Paloma Picasso
Paloma Picasso
281 votes
A unique visual signature based on accords, character, and seasonality
The aldehydic blast hits immediately, sharp and almost astringent, with bergamot and tarragon creating a herbal-citrus shock that smells vaguely botanical and considerably harsh. Coriander adds a spiced-earthiness whilst galbanum keeps everything green and slightly metallic, preventing any softness from emerging.
Geranium and lily of the valley arrive with a powdery, slightly soapy character, whilst jasmine and rose add mentholated freshness without warmth. The florals possess a crystalline, almost austere quality—they're present but never luscious, creating a middle that feels more architectural than indulgent.
The base attempts resolution with tonka bean sweetness and sandalwood warmth, yet the musk remains uncommitted and spectral, never fully enveloping. What lingers is a faint, powdery amber-vanilla that feels skeletal and disappears rapidly, which perhaps explains the fragrance's notorious poor longevity—it seems engineered for evanescence rather than permanence.
Minotaure arrives as a peculiar beast—Michel Almairac's 1992 creation feels simultaneously refined and feral, a fragrance that doesn't quite fit any conventional category, which is precisely its charm. The opening barrage of aldehydes collides with bergamot and tarragon, creating a sharpened, slightly herbaceous citrus that feels almost aggressively fresh rather than invitingly bright.
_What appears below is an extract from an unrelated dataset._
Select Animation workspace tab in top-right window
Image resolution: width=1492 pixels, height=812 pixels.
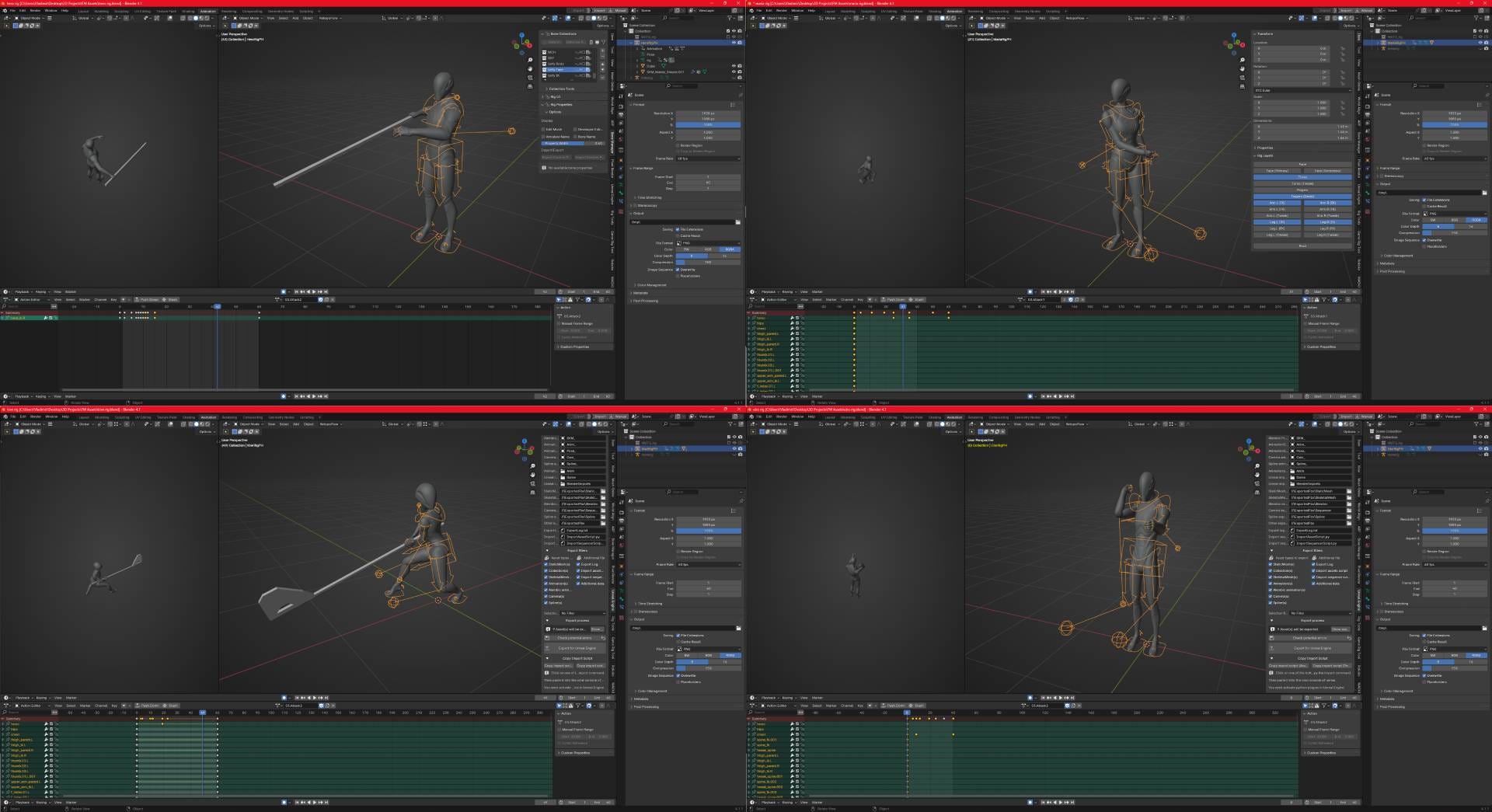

Yet beneath this astringent opening lurks something distinctly sweetened: the galbanum provides a green, almost vegetable-like counterpoint whilst the fruit notes—likely blackcurrant or plum from the accords—add an unexpected jammy dimension that prevents the composition from becoming austere.
As the heart settles, the geranium-lily of the valley-jasmine trinity emerges, and here's where Minotaure reveals its paradox. These florals possess a soapy, somewhat powdery character—almost indolic without crossing into creamy territory. The geranium, often peppery and sharp, plays against the rose's slightly mentholated edge, creating a floral accord that smells neither traditionally feminine nor conventionally masculine, but rather anthropomorphic. It's cerebral rather than sensual. The fragrance wears like an intellectual interested in classical perfumery but perpetually questioning its own choices.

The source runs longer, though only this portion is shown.